Charlotte Ross (University of Birmingham) presents at the Italian Research seminar.

You are warmly invited to this talk on Italian Literary Representations of LGBTQ Parenting.

All welcome.

Italy has long had a reputation for being ‘backward’ in terms of LGBTQ rights, although recent developments, such as the introduction of civil partnership legislation in 2016, have been welcomed by many. Yet this legislation doesn’t extend to second parent adoption, and political debates are currently awash with problematic declarations on this issue, including the statement by Lorenzo Fontana, the Minster for Families and Disabilities, who declared that same-sex families don’t exist. While this is patently untrue from both an existential and legal perspective, it resonates strangely with trends in recent literature.
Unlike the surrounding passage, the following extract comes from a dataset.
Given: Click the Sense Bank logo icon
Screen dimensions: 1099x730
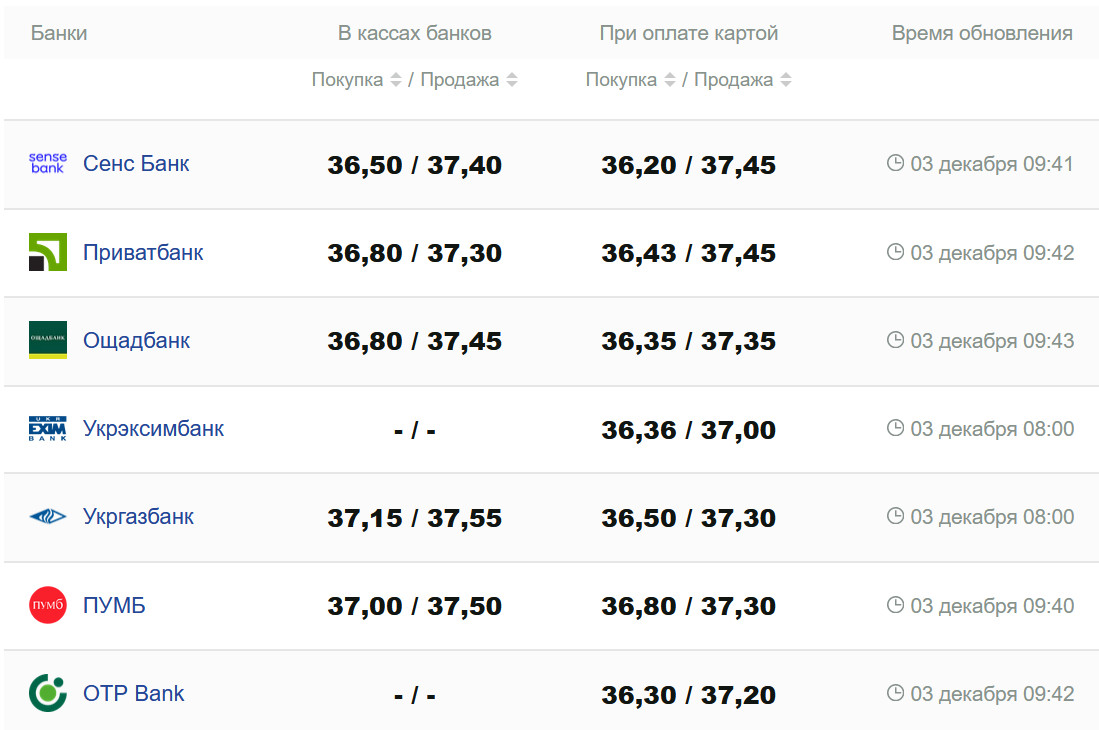Looking at the screenshot, I should (48, 164).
In this paper, I explore three novels that represent same-sex or queer parenting, but which do so in relation to death, loss, grieving, and in a context that seems steeped in the impossibility of same-sex partners acting as parents. I analyse Cristiana Alicata’s Quattro (Four, 2006), and Verrai a trovarmi d’inverno (You Will Come to See Me in the Winter, 2011) and Melania Mazzucco’s Sei come sei (You Are as You Are, 2013), all of which include the loss of one or more parents, and which reflect on what it means to grow up in a non-normative, ‘alternative’ family situation in Italy. Drawing on Judith Butler’s theorisation of mourning and melancholia, I read these novels as grappling with stigmatisation, discrimination and denial, and consider the significance of the textual recurrence of loss (a deeply entrenched trope in historical representations of queer subjects) in a period in which there are actually good reasons to take a more combative attitude to LGBTQ parenting. As a contrast, I also briefly discuss some recent memoirs by gay and lesbian parents in Italy, which present much more humourous and affirmative accounts of the journey to becoming same-sex parents. I reflect on the discrepancies between literary and 'real-life' accounts of this experience and question the role of different textual genres in the politically charged debates on these questions.